■ Task brief ■
Look for "grid" in the listing below. Gather each line that contains it.
------ Data for analysis
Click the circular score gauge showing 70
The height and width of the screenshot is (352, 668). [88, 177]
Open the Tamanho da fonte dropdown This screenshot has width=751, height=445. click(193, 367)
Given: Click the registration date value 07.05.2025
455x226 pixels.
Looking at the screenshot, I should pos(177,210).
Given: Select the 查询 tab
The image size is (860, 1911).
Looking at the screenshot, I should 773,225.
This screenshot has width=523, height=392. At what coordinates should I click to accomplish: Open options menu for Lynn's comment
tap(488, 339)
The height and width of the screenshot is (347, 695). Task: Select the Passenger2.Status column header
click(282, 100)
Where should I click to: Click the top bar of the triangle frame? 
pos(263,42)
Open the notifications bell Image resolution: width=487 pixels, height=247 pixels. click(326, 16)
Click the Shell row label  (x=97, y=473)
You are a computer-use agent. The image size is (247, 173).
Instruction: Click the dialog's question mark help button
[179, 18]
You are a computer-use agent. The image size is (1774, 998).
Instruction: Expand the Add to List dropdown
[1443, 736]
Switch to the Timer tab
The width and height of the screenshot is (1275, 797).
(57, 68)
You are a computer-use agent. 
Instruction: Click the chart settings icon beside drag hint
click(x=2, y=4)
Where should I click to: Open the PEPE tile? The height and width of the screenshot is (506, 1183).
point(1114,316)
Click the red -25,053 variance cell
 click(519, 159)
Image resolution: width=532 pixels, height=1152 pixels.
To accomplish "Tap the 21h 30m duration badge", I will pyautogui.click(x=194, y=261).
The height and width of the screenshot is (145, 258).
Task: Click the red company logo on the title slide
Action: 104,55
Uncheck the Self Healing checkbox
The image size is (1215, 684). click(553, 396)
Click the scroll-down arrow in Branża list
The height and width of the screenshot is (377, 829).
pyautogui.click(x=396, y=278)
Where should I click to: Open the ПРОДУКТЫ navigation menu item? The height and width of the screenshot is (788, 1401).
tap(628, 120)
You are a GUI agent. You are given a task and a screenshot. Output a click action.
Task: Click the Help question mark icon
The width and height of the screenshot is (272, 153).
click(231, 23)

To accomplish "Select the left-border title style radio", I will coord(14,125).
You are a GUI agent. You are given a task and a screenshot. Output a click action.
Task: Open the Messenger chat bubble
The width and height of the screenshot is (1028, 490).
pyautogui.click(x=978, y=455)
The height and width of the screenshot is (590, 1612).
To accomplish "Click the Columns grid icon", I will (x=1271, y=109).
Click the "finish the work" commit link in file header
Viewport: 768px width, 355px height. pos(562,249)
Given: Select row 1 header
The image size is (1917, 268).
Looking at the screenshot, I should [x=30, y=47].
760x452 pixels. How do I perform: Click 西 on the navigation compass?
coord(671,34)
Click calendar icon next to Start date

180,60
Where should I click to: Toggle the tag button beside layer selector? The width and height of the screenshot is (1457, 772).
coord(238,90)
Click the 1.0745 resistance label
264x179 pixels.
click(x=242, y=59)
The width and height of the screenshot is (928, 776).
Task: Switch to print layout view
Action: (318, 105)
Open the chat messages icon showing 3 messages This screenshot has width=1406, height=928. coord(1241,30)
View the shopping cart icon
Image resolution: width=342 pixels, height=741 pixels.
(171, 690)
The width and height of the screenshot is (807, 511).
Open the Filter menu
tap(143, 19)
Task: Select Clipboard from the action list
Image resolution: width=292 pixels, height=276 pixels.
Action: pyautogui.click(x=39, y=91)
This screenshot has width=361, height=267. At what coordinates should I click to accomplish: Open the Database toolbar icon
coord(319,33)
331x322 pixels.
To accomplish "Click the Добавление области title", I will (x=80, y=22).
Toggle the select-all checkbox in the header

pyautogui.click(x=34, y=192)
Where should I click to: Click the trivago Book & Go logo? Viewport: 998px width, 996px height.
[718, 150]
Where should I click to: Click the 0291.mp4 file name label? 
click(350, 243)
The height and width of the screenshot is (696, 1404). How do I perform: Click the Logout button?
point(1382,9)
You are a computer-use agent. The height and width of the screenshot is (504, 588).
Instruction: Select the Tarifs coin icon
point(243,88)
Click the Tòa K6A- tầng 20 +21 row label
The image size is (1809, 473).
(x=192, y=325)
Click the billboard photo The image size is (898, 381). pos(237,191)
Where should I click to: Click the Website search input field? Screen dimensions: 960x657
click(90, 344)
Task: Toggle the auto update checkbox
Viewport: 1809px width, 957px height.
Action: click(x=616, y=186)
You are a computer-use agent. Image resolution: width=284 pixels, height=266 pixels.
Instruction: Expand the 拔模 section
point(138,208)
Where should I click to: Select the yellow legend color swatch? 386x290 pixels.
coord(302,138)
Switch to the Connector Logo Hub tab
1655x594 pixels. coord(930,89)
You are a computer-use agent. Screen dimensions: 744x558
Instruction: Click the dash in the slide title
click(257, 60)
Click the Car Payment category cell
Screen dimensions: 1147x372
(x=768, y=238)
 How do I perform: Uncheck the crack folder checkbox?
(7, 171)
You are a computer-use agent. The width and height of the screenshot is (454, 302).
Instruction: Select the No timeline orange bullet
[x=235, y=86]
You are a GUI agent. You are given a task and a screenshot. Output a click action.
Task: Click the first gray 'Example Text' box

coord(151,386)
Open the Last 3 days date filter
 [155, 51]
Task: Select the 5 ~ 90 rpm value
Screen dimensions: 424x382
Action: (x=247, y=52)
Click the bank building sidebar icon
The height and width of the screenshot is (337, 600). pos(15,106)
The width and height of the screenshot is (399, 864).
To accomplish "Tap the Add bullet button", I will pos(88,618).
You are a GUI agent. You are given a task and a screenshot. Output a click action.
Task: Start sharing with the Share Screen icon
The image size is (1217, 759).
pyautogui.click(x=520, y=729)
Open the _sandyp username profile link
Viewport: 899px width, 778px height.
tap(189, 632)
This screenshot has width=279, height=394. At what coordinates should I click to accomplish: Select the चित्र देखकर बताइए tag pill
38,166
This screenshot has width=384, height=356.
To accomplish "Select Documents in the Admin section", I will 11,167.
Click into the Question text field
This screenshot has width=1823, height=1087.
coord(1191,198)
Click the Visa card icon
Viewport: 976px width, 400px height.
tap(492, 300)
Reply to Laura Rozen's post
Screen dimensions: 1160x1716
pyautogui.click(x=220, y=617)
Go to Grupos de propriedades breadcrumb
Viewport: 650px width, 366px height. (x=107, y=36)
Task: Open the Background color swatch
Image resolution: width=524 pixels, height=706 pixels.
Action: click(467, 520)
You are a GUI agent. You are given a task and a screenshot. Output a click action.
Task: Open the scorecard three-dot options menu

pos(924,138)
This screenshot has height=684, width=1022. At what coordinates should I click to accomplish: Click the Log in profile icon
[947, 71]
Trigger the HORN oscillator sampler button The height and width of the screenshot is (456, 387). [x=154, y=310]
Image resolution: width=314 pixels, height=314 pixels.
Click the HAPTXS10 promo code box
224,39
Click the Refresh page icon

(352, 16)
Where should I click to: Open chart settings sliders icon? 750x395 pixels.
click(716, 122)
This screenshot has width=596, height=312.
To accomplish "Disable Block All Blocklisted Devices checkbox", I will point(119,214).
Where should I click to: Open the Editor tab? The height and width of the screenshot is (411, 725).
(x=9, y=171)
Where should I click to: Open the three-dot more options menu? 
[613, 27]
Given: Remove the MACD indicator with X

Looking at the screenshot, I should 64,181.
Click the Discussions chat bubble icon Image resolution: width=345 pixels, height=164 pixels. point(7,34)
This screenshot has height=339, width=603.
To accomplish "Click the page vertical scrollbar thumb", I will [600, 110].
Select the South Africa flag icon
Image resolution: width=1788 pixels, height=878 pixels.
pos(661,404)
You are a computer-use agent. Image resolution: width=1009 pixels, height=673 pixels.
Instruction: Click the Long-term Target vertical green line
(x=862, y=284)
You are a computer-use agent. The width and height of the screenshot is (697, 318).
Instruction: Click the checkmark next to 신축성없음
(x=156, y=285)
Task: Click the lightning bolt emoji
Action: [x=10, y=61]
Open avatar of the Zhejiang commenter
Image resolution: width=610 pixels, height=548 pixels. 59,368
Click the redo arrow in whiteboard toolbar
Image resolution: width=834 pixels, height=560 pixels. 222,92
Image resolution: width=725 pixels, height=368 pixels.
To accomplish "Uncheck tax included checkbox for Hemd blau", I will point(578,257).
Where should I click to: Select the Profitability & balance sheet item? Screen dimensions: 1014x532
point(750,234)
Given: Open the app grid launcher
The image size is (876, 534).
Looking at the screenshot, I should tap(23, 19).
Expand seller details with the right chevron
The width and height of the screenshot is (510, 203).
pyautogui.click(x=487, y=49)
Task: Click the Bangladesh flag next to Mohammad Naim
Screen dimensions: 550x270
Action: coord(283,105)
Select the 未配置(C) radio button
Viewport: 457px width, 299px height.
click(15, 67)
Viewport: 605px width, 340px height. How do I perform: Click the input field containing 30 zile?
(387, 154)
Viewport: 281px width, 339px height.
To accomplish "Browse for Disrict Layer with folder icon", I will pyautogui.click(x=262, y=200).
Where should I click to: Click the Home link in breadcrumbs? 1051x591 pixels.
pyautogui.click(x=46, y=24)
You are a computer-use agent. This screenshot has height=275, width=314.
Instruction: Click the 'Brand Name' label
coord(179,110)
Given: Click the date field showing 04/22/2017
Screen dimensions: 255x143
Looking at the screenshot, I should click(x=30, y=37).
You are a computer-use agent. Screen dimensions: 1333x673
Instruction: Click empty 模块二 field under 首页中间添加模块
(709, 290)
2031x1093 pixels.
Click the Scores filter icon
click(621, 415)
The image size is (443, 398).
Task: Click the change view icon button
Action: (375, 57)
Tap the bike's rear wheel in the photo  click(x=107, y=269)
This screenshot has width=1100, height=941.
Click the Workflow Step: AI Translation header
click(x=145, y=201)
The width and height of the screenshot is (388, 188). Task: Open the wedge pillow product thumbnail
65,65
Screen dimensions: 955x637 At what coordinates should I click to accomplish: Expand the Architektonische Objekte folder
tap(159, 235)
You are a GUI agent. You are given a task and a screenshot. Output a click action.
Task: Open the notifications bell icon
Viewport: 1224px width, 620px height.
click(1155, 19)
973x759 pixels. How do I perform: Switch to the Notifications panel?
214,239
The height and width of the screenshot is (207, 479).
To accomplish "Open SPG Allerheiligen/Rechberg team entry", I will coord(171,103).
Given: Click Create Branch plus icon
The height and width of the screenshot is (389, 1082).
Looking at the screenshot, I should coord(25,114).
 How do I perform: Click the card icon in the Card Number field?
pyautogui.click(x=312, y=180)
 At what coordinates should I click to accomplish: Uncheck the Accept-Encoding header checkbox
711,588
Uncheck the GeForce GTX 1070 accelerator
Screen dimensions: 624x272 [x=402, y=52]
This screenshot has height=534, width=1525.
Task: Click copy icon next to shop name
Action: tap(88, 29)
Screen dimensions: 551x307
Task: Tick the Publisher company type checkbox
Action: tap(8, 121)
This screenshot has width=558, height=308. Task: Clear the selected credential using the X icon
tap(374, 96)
------------
■ Solution for this exercise ■
To accomplish "Click the Columns grid icon", I will (x=1271, y=109).
Given: Open the app grid launcher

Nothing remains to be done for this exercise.